Encouraged by his father to “embrace struggle years, as they are the best years of your life,” Halphen spent the next 10 years getting to know the business and his customers. He minimised backlash during the GFC – and actually managed to grow the business, by leveraging their fruit customer base to introduce Milk Box milk deliveries to his service offering. Today Milk Box delivers 10-million litres of milk to Australian businesses every year, which represents 40 per cent of the business.
“Again, luck played a part in that success,” said Halphen. “It turned out that milk helped to sell food, and at the same time coffee machines became much more prevalent in workplace so we rode that wave of popularity as well.”
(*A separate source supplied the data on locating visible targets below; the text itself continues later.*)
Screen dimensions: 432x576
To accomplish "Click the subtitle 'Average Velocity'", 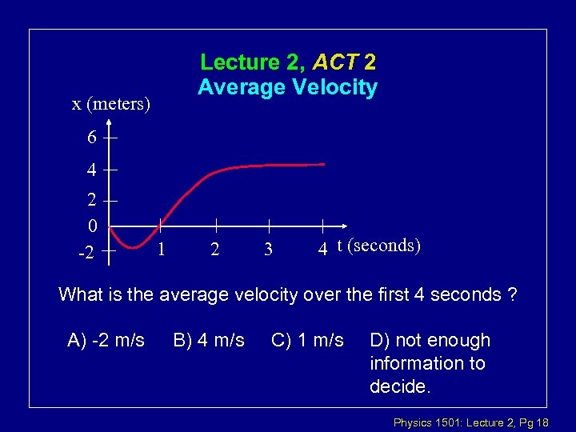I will pos(288,86).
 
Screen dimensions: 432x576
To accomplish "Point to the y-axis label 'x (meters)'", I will pos(111,103).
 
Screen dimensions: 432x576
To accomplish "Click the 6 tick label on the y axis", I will pos(93,138).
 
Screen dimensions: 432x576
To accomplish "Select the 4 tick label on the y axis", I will pos(93,170).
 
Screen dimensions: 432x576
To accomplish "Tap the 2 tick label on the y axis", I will pos(93,200).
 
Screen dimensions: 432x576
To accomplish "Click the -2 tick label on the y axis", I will pos(86,253).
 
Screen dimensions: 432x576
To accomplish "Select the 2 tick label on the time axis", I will pos(214,250).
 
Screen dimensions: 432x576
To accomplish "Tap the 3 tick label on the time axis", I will pos(268,250).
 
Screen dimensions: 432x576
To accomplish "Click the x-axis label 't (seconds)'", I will pos(378,245).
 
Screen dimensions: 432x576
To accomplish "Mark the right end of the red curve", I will pos(324,164).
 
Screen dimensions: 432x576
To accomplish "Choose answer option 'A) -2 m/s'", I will pos(106,341).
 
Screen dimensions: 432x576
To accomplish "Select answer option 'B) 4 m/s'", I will pos(209,341).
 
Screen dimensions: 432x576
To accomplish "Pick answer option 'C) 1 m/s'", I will pos(308,341).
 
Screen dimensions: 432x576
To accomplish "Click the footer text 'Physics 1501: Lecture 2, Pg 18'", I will pos(480,421).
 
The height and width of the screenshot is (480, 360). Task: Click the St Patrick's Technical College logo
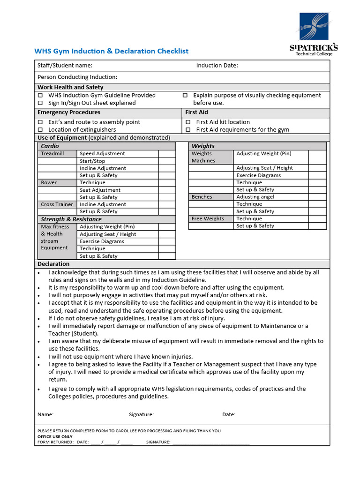coord(314,34)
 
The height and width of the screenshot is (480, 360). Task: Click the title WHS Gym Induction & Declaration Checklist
coord(112,51)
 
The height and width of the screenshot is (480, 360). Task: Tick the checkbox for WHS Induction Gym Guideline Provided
coord(40,96)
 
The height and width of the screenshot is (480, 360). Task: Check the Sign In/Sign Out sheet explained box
coord(40,103)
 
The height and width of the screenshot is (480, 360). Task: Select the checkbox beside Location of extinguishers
coord(40,130)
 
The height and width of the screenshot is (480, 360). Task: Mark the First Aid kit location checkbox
coord(188,122)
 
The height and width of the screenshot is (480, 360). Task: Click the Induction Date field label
coord(217,66)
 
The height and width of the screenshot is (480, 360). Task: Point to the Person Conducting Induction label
coord(77,77)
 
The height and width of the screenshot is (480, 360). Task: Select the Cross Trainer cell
coord(57,204)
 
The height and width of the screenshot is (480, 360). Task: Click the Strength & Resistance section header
coord(71,219)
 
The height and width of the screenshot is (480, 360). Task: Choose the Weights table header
coord(203,146)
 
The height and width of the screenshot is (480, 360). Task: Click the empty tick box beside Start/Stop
coord(166,161)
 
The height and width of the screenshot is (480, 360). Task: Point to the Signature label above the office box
coord(141,414)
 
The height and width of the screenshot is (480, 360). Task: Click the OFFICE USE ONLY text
coord(55,436)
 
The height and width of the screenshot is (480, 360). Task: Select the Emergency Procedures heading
coord(69,112)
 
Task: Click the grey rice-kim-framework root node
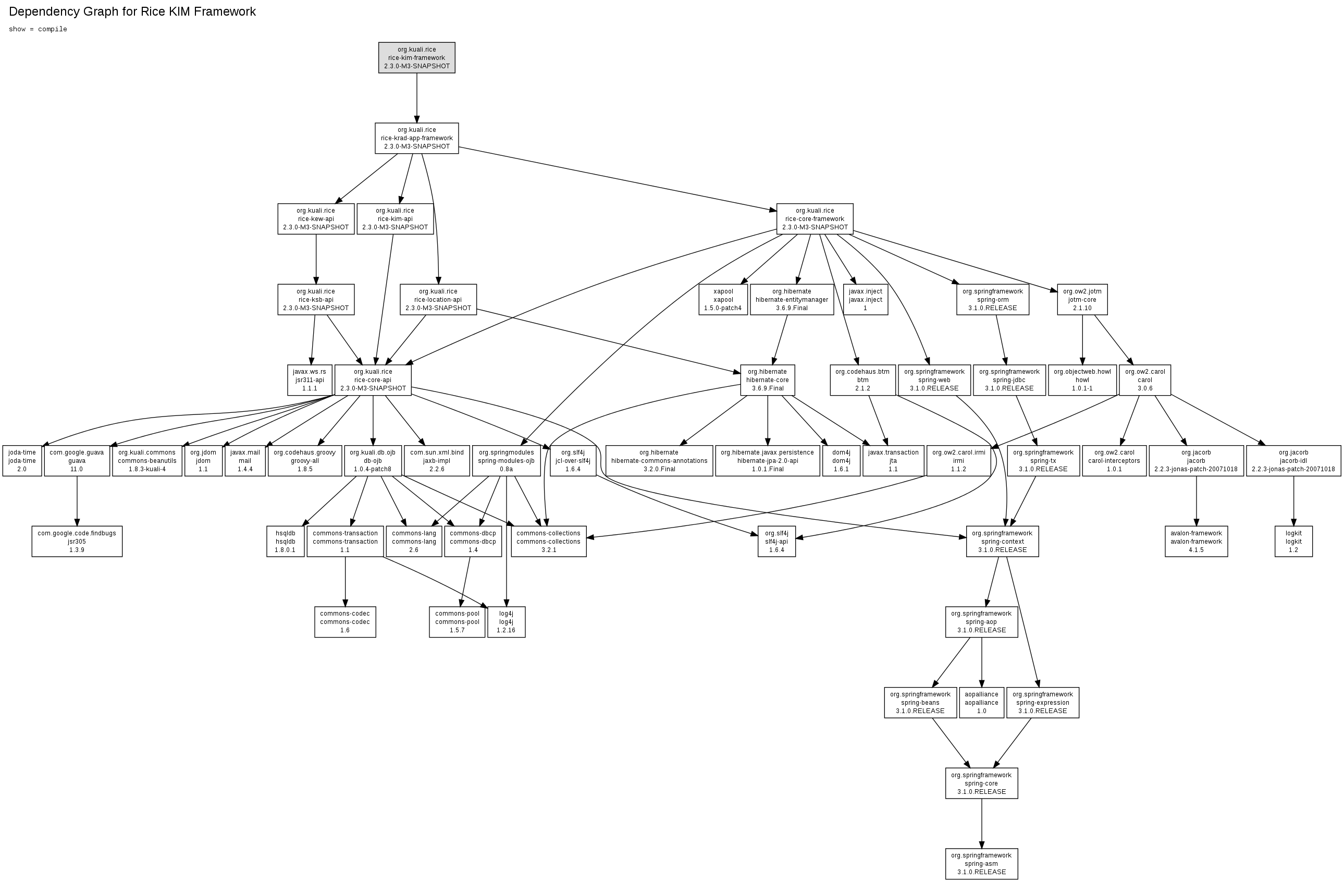coord(417,58)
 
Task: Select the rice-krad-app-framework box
coord(417,138)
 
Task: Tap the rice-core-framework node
coord(815,218)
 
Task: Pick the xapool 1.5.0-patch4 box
coord(723,299)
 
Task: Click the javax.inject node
coord(865,299)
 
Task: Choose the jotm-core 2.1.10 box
coord(1082,299)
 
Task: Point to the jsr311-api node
coord(310,379)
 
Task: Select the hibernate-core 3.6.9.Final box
coord(767,379)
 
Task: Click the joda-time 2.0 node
coord(22,460)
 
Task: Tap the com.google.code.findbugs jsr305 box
coord(77,541)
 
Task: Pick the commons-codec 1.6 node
coord(345,621)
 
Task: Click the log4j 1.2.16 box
coord(506,621)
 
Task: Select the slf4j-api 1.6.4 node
coord(776,541)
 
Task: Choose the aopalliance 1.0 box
coord(981,702)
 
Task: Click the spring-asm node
coord(981,863)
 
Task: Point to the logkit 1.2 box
coord(1293,541)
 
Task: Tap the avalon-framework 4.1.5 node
coord(1196,541)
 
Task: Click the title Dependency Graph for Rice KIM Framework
coord(132,12)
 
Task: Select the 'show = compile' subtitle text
coord(38,29)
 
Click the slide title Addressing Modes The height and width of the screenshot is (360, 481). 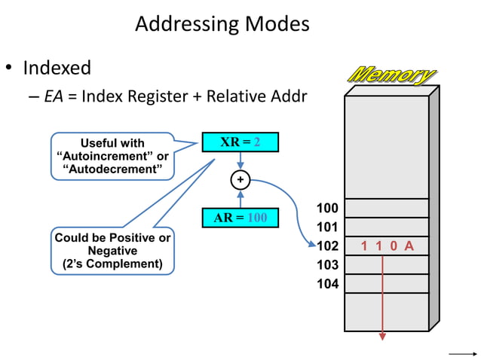pyautogui.click(x=222, y=24)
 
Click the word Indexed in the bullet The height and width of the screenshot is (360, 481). pyautogui.click(x=57, y=68)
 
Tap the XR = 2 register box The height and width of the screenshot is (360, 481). pyautogui.click(x=240, y=142)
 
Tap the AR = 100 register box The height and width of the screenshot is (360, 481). pyautogui.click(x=240, y=218)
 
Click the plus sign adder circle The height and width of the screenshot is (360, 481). pyautogui.click(x=240, y=181)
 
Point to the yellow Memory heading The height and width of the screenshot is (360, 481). pyautogui.click(x=391, y=75)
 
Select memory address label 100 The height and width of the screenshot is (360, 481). pyautogui.click(x=327, y=208)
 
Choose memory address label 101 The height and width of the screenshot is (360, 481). pyautogui.click(x=327, y=227)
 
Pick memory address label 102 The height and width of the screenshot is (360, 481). pyautogui.click(x=327, y=246)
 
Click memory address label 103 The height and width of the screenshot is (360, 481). pyautogui.click(x=327, y=265)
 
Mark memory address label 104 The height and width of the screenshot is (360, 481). pyautogui.click(x=327, y=284)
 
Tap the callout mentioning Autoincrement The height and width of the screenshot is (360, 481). pyautogui.click(x=112, y=156)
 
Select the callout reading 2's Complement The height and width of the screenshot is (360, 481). pyautogui.click(x=112, y=251)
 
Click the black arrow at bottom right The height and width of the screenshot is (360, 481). pyautogui.click(x=461, y=352)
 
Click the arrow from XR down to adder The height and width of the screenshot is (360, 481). pyautogui.click(x=240, y=160)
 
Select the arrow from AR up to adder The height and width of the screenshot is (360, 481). pyautogui.click(x=240, y=199)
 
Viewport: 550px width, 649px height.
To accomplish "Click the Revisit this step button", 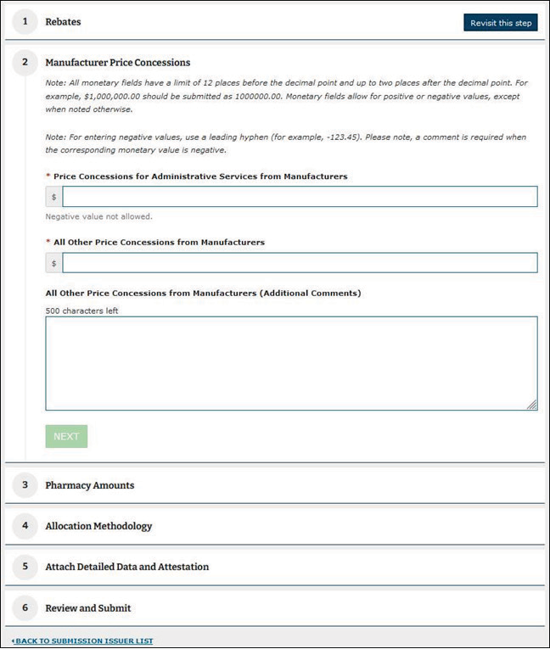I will pyautogui.click(x=501, y=23).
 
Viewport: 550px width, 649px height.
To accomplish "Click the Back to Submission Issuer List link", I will pyautogui.click(x=84, y=641).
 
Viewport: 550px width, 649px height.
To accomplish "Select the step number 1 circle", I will pyautogui.click(x=25, y=22).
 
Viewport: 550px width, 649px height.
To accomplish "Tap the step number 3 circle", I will pyautogui.click(x=25, y=485).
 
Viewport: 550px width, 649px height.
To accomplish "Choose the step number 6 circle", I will pyautogui.click(x=25, y=607).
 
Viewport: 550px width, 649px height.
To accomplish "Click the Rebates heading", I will pyautogui.click(x=63, y=22).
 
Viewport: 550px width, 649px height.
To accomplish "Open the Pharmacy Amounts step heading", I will pyautogui.click(x=89, y=485).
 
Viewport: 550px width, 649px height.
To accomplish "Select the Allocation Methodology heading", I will pyautogui.click(x=98, y=526).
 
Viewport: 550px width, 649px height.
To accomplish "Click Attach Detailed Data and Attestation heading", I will pyautogui.click(x=126, y=567).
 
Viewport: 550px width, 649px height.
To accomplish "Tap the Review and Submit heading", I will pyautogui.click(x=87, y=607).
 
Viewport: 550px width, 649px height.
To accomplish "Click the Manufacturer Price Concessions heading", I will pyautogui.click(x=117, y=62).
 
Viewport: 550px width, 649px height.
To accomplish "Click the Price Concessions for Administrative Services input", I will pyautogui.click(x=299, y=197).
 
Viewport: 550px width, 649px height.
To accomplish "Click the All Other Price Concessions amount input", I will pyautogui.click(x=299, y=263).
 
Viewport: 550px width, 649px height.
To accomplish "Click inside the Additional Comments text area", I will pyautogui.click(x=291, y=363).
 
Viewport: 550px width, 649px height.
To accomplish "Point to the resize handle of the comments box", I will pyautogui.click(x=532, y=406).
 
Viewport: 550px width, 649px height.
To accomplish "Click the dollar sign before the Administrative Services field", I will pyautogui.click(x=54, y=197).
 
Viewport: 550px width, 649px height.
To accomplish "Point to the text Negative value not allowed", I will pyautogui.click(x=98, y=216).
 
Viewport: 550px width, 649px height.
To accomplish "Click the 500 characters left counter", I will pyautogui.click(x=81, y=311).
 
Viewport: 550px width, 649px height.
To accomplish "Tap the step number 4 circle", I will pyautogui.click(x=25, y=526).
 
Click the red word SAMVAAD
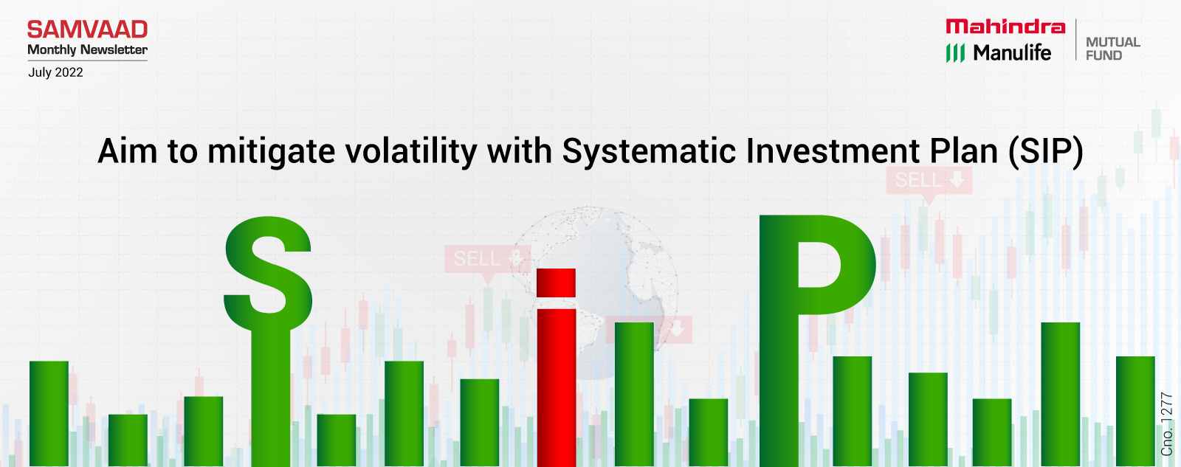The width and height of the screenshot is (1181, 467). tap(88, 30)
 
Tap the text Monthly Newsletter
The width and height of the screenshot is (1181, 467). tap(88, 49)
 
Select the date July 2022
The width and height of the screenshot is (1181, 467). tap(55, 72)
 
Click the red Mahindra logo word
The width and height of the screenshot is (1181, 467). tap(1005, 27)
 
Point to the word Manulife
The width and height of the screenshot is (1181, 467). tap(1012, 52)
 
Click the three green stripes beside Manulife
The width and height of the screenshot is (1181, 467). tap(955, 52)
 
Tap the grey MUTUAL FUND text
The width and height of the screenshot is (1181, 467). tap(1112, 49)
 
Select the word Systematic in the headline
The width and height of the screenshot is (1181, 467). tap(649, 151)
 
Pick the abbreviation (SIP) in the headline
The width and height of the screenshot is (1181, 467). tap(1045, 152)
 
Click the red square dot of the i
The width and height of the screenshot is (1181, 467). tap(556, 283)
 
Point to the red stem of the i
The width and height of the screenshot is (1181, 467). tap(556, 388)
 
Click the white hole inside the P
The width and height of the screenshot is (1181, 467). tap(819, 265)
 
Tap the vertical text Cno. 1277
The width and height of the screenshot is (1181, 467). tap(1166, 424)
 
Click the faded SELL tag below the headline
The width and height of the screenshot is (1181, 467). tap(929, 181)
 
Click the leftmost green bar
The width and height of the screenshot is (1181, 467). tap(49, 414)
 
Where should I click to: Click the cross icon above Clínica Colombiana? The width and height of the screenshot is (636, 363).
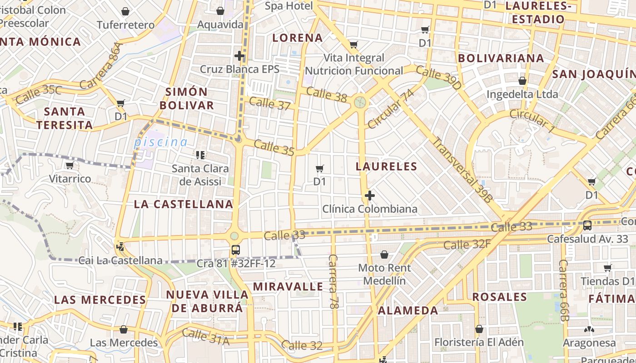click(x=370, y=196)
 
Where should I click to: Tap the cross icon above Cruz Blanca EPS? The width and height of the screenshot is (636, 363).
click(x=239, y=56)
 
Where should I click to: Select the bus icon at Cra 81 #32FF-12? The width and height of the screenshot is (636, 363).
click(x=235, y=250)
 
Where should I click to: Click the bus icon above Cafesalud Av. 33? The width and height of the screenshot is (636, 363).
click(x=587, y=225)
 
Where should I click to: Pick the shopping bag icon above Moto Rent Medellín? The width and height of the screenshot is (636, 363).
click(x=384, y=255)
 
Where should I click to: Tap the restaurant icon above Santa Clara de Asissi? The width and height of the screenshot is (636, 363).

While the business’ targeted turnover for the next financial year is $60-million, Halphen is not resting on his laurels, acknowledging that the 20% year-on-year growth in demand for milk won’t continue indefinitely. In order to future-proof the business, he and his team constantly assess potential new products and services to offer under the Fruit Box-Milk Box banner, and they are currently focusing on pantry and janitorial items and alcohol, consumables clients traditionally purchase from supermarkets and cash and carries.
“We are not in business for an exit,” he said. “At 17 years old, the business is a teenager that we’re now preparing for adulthood. We’re successful at running a business that is profitable and embraces opportunities, and we want to continue to do that.”
Halphen said the number one key to his success is that he “didn’t get full of himself” saying he and his team never forget the things that got the business where it is today. “In business there can be a tendency to stop looking backwards and just look forwards. We approach every challenge in business with no entitlement and we write the next chapters of our own book.”
He said the second key to business success is connection; with the business and team, with the customer, with the community and with success itself.
“If you can’t say what your business does in 25 words I reckon you don’t know what you’re doing,” said Halpern. “Your relationship with your customers should be a love affair. If you walk in their footsteps and enhance what they are doing, the business will take care of itself. “
Halphen has grown Fruit Box and Milk Box into a business with a social conscience, piloting a program in 2017 to donate fruit boxes to families in need. “Connection with the community – and social good – is good business,” said Halphen. “It leads into connecting with success and why we get up in the morning. We provide a good environment to work in and we’re building our people. Now it’s about doing something good that can genuinely impact the community.”
A Melbourne entrepreneurial success story, Halphen has big aspirations to solve problems in simple, straightforward ways, saying: “We work hard through challenges with resilience. We are excited about future – we embrace the future.”